[Opening EXCERPTED PASSAGE section]

DWR invites all to meeting for input on deer management
Lousy weather and a shorter hunt during the 2010 deer season may have contributed to lower success, but the big factor on the minds of hunters and the Division of Wildlife Resources is that mule deer numbers are declining.
"The public wants the herd restored to historic levels," stated DWR Southeast Region Manager Bill Bates in an interview Tuesday.
Furthermore, the message DWR has gotten is that hunters will tolerate restrictions in order to bring the herd back.
Bates said that the Wildlife Board has taken a long look at the situation and has come up with a plan to regulate next year's hunt unit-by-unit across 29 districts in the state.
Hunters will get a chance to learn about those changes - and other efforts the DWR is conducting to restore the herd - during an informal public information session at the CEU Jennifer Leavitt Student Center Feb. 16 from 7-9 p.m.
Bates said the division plans to set up nine booths to showcase what has been done so far and what is planned for deer management.
DWR also wants to listen as well as talk, he added, so people should feel free to express their ideas and concerns as they visit.
The division has already launched what it bills as the most massive initiative in Utah history, and probably in the west.

[Closing EXCERPTED PASSAGE section]
[Opening DATA FOR ANALYSIS section]

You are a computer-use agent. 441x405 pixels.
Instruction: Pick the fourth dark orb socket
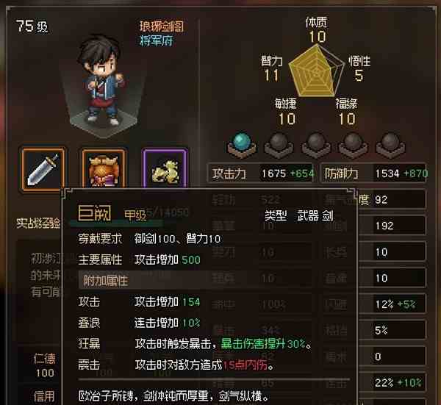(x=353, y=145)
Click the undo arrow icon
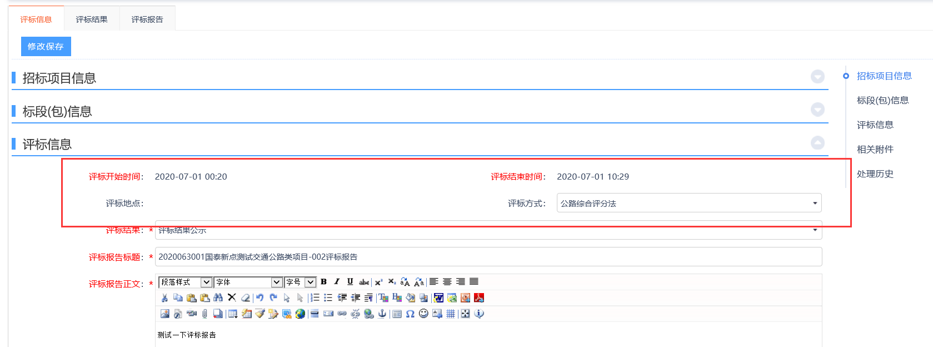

[Closing DATA FOR ANALYSIS section]
[Opening DATA FOR ANALYSIS section]

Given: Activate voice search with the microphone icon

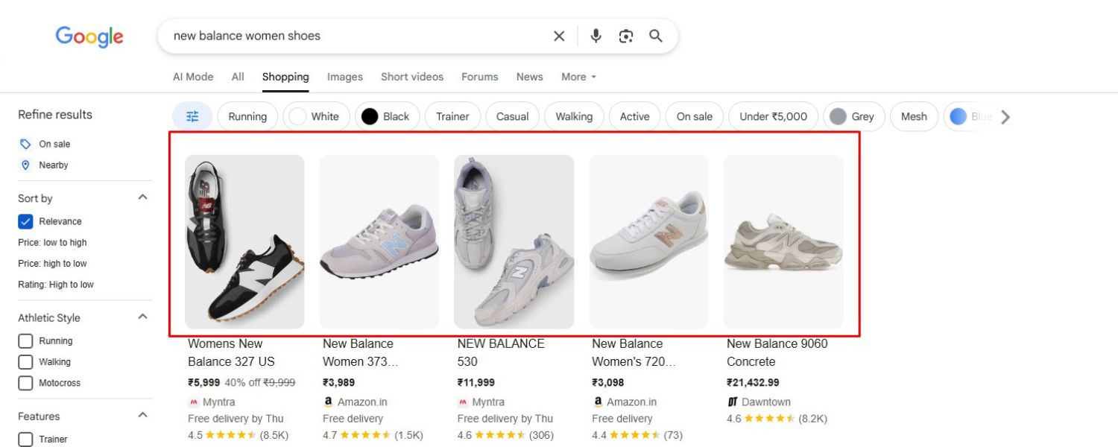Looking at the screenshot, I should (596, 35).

[Closing DATA FOR ANALYSIS section]
[Opening DATA FOR ANALYSIS section]

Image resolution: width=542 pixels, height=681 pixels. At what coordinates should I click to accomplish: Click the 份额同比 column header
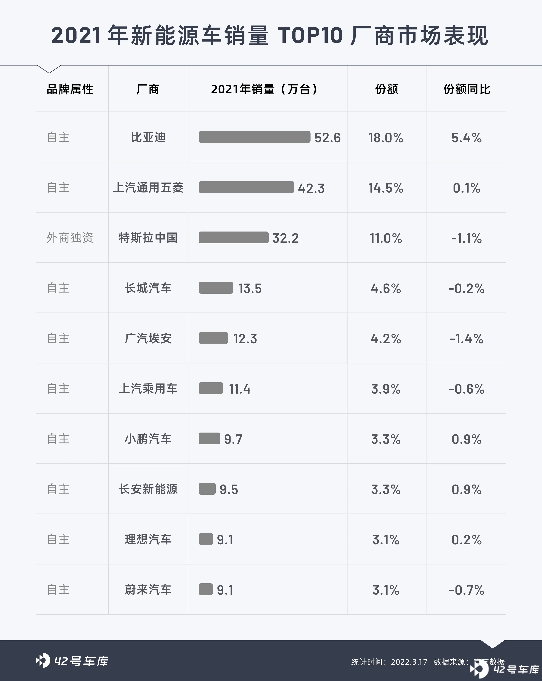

[Closing DATA FOR ANALYSIS section]

TASK SET -
1. From the deer management article, return the passage that begins at the words "Furthermore, the message" and stops after "from 7-9 p.m.".
2. According to the deer management article, how many booths does the division plan to set up at the public information session?
3. Extend the deer management article, picking up after its last sentence.

RESULTS -
1.
Furthermore, the message DWR has gotten is that hunters will tolerate restrictions in order to bring the herd back.
Bates said that the Wildlife Board has taken a long look at the situation and has come up with a plan to regulate next year's hunt unit-by-unit across 29 districts in the state.
Hunters will get a chance to learn about those changes - and other efforts the DWR is conducting to restore the herd - during an informal public information session at the CEU Jennifer Leavitt Student Center Feb. 16 from 7-9 p.m.

2. Nine booths.

3.
For instance, the DWR and its partners have already improved mule deer habitat on about 600,000 acres at a cost of more than $70 million. Plans call for enhancement of another 500,000 acres during the next five years.
Coyotes, which prey on fawns, have been targeted in areas important to deer populations. DWR has given $3 million to the USDA Wildlife Services, which last year killed 1,700 of the predators.
The Utah Department of Transportation has also been involved in the effort to reduce the number of deer wiped out on the state's highways. The tab for fencing and highway bypass structures has exceeded $45 million to date. DWR is also funding two studies by Utah State University to find out the most effective bypass structures and to determine just how many deer and elk are killed on state highways each year.
The effort to stop poachers has been intensified, as has research into diseases such as chronic wasting disease. The division has spent about $1 mllion on this research during the past five years.